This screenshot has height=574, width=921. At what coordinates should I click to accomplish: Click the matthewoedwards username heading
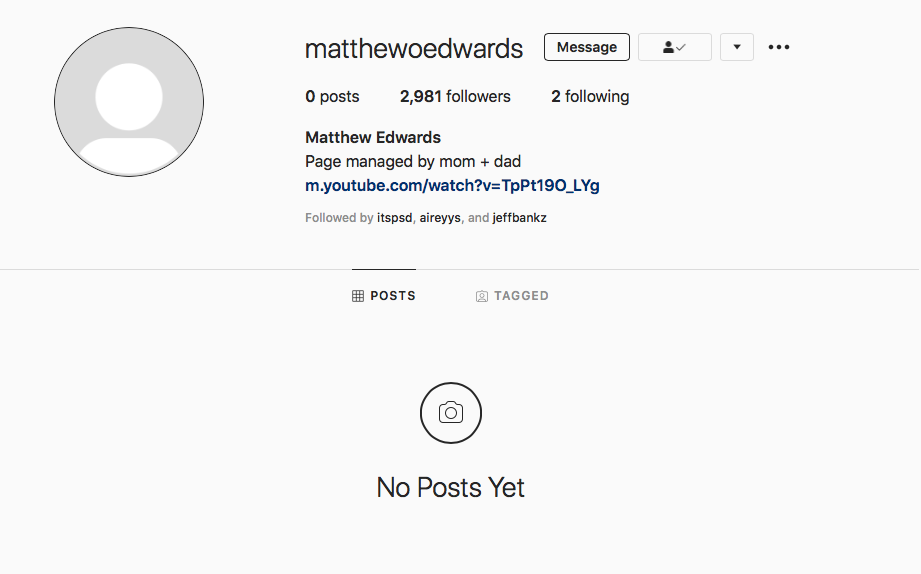(x=414, y=48)
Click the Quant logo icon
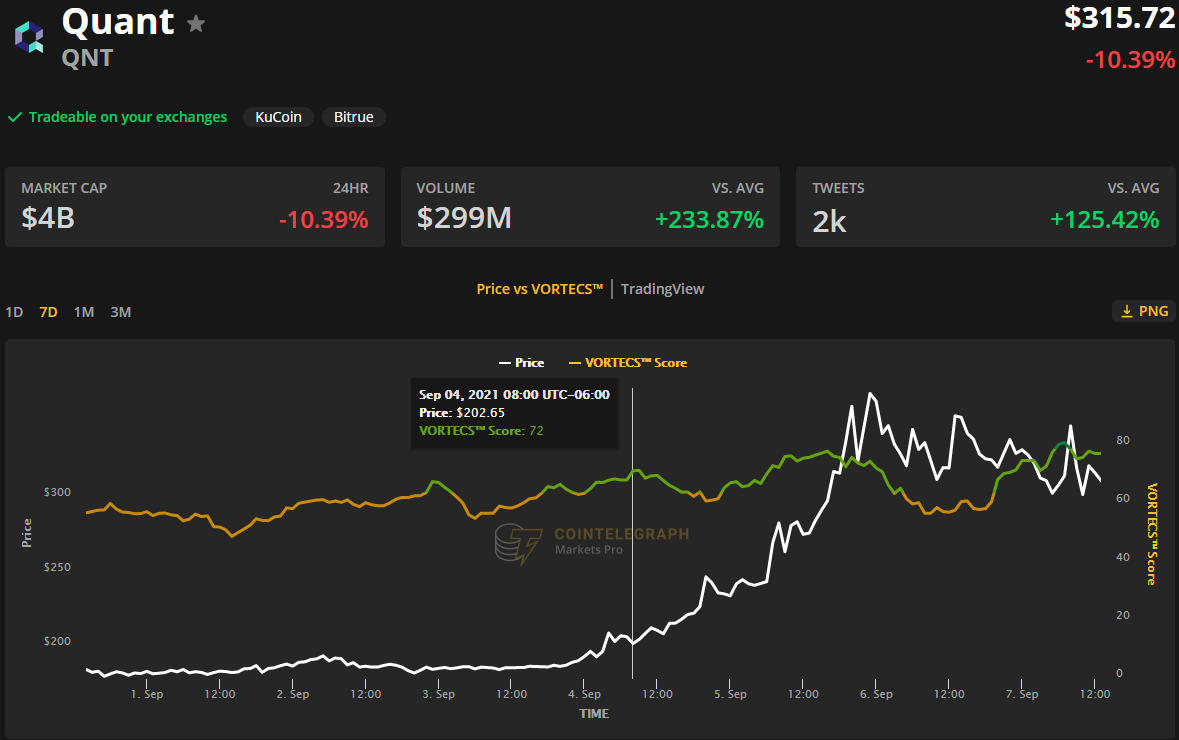Screen dimensions: 1179x740 pyautogui.click(x=29, y=37)
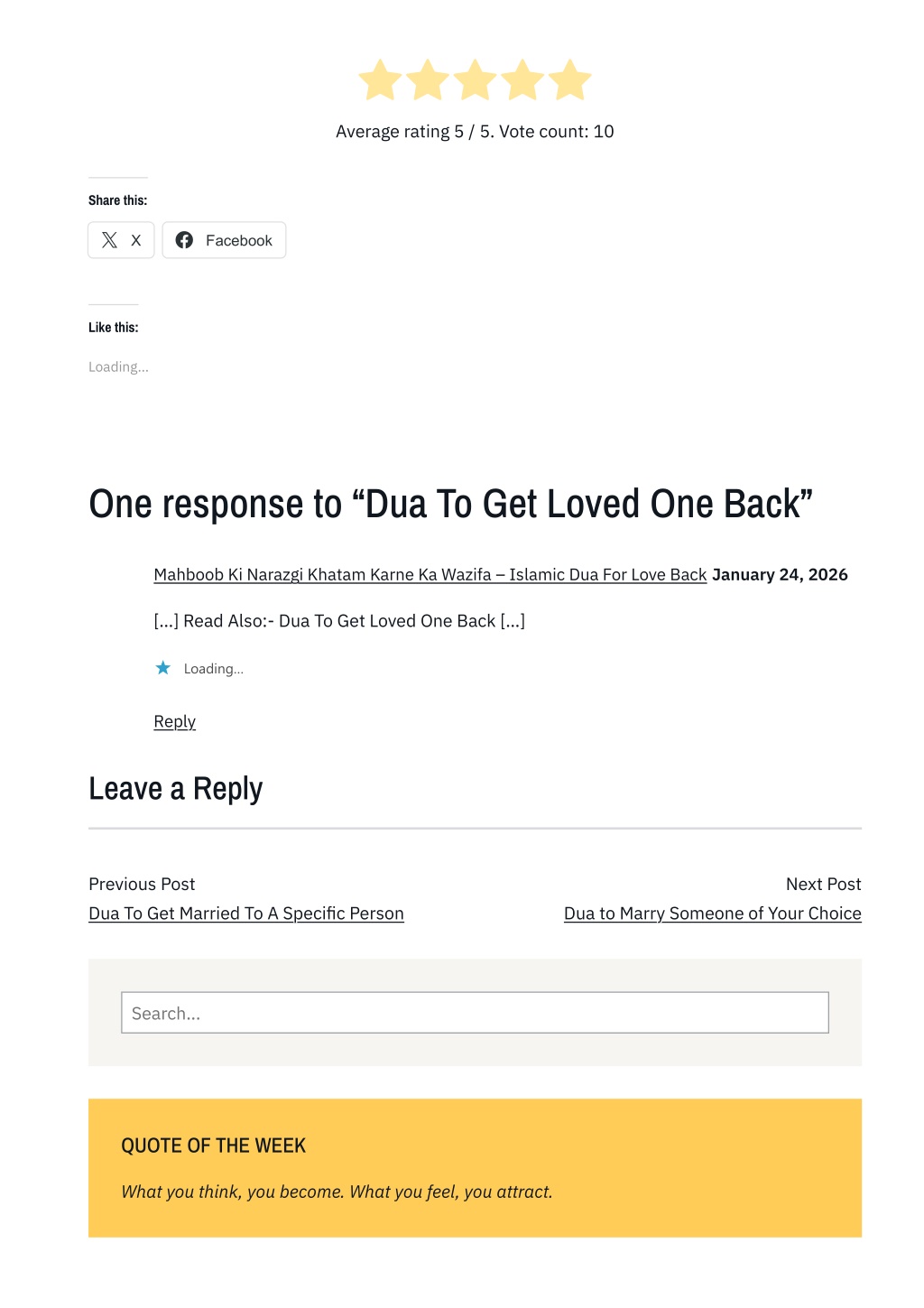The image size is (924, 1308).
Task: Click the Leave a Reply heading
Action: tap(175, 789)

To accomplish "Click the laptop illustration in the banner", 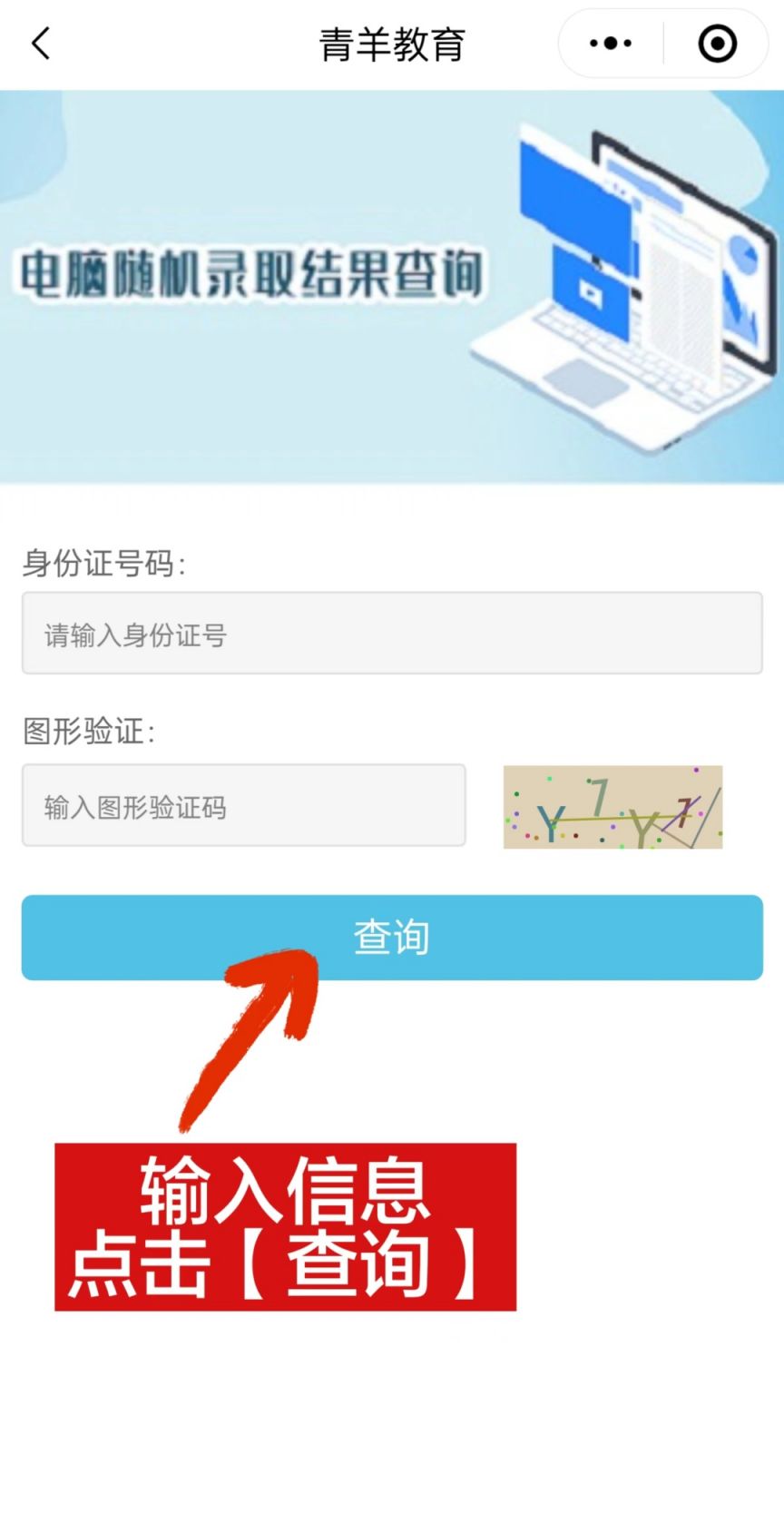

§ **Required work**: All that is needed is the lines from the line holding "Click the Quant logo icon" to the final line of the listing above, repeated exactly, pictures excluded.

§ **Exercise result**:
Click the Quant logo icon
Screen dimensions: 1179x740 pyautogui.click(x=29, y=37)
The image size is (924, 1308).
Task: Click the Leave a Reply heading
Action: tap(175, 789)

To accomplish "Click the laptop illustration in the banner", 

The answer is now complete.